Le chef de l’Etat burkinabè, le capitaine Ibrahim Traoré, a demandé hier, le soutien du corps diplomatique accrédité au Burkina Faso, lors d’une rencontre d’échange, a annoncé la présidence de la République burkinabè dans un communiqué.
Lors de cette rencontre avec le corps diplomatique accrédité au Burkina Faso et les représentants des Organisations internationales et interafricaines présentes dans le pays, le capitaine Traoré a présenté à l’ensemble des participants la situation actuelle qui prévaut au Burkina et les raisons du changement à la tête de l’État.
« Du 24 janvier à aujourd’hui, le climat sécuritaire s’est assez détérioré de même que le climat sociopolitique », a déclaré le nouvel homme fort du Burkina, soulignant que le sens du combat mené est de donner « plus de quiétude à nos populations ».
Il a affirmé, selon le communiqué publié à l’issue de la rencontre, que le coup d’État du 30 septembre contre le lieutenant-colonel Paul-Henri Sandaogo Damiba « s’inscrit dans la dynamique de travailler à rétablir la sécurité dans les zones sous emprise, d’accélérer la lutte contre le terrorisme et de permettre aux populations d’avoir une vie paisible ».
« C’est juste pour sauver notre patrie, nos terres, notre population », a-t-il rassuré. Le capitaine Ibrahim Traoré a indiqué que le travail a déjà commencé, et « nous attendons le soutien de tous (…). Nous demandons votre soutien ».
Le communiqué note également que le corps diplomatique et les Organisations internationales et interafricaines présentes au Burkina Faso ont, par leurs représentants à cette rencontre, assuré leur disponibilité à accompagner le Burkina Faso pour relever les défis actuels.
Prenant la parole au nom du corps diplomatique et en tant que doyen des ambassadeurs, l’ambassadeur d’Italie au Burkina Faso, Andrea Romussi, a invité les nouvelles autorités à respecter les engagements internationaux, surtout en ce qui concerne la protection des emprises diplomatiques dont certaines ont été la cible des manifestations les 1er et 2 octobre 2022 faisant allusion aux actes de vandalisme et de saccage dont l’ambassade de France a été victime de la part de manifestants hostiles à la politique française au Burkina Faso.
La Coordonnatrice résidente des Nations Unies au Burkina Faso, Barbara Manzi, a souhaité la continuité des efforts de dialogue et de réconciliation nationale, relate la présidence de la République burkinabè dans son communiqué.
Manzi a aussi exhorté les nouvelles autorités à assurer une démarche participative et inclusive surtout en ce qui concerne les femmes et les jeunes.

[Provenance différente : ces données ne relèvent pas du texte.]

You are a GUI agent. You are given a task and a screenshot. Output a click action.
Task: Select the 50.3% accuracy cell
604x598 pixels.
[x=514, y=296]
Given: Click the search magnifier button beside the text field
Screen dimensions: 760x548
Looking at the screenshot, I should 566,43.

L’ambassadeur, chef de la délégation de l’Union européenne (UE) au Burkina Faso, Wolfram Vetter, a quant à lui, estimé que l’UE entend renforcer son soutien à Ouagadougou.

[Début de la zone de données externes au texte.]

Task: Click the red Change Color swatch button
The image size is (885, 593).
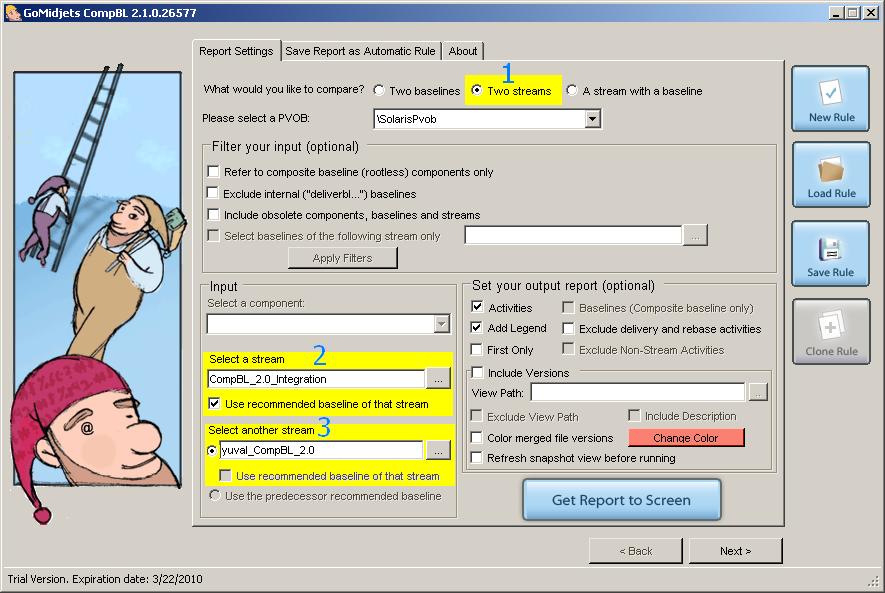Action: (685, 438)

Le Représentant résident de la Cédéao au Burkina Faso, Tièna Coulibaly, a, pour sa part, réitéré le soutien de son organisation au peuple burkinabè et à la transition, au regard des engagements pris lors de la rencontre avec les nouvelles autorités, ajoute la même source.

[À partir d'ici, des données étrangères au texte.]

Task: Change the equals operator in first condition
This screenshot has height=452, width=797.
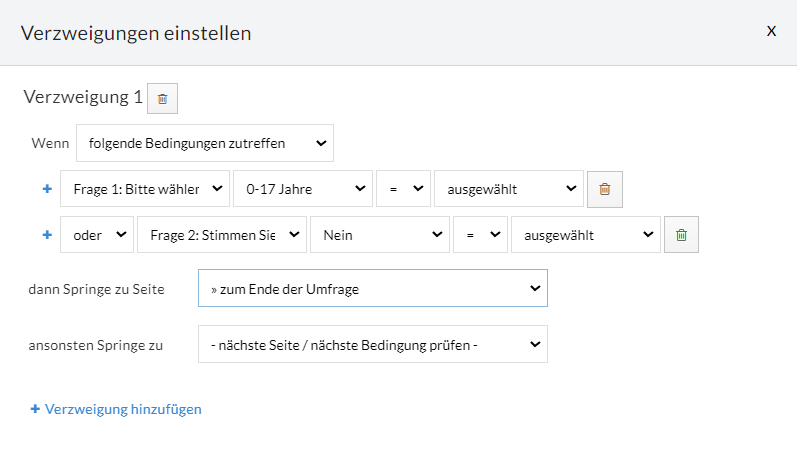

Au nom de la Banque mondiale (BM), la Représentante résidente de l’institution financière internationale au Burkina Faso, Maimouna Mbow Fam, a relevé l’importance de l’existence d’un cadre légal, comme base pour les interventions de la BM. Elle a, en ce sens, souhaité un calendrier raisonnable pour la mise en place de ce cadre, ajoute le communiqué.
Ibrahim Traoré les a rassurés de la prise en compte de leurs préoccupations avant de lancer : « nous voulons aussi aller vite ».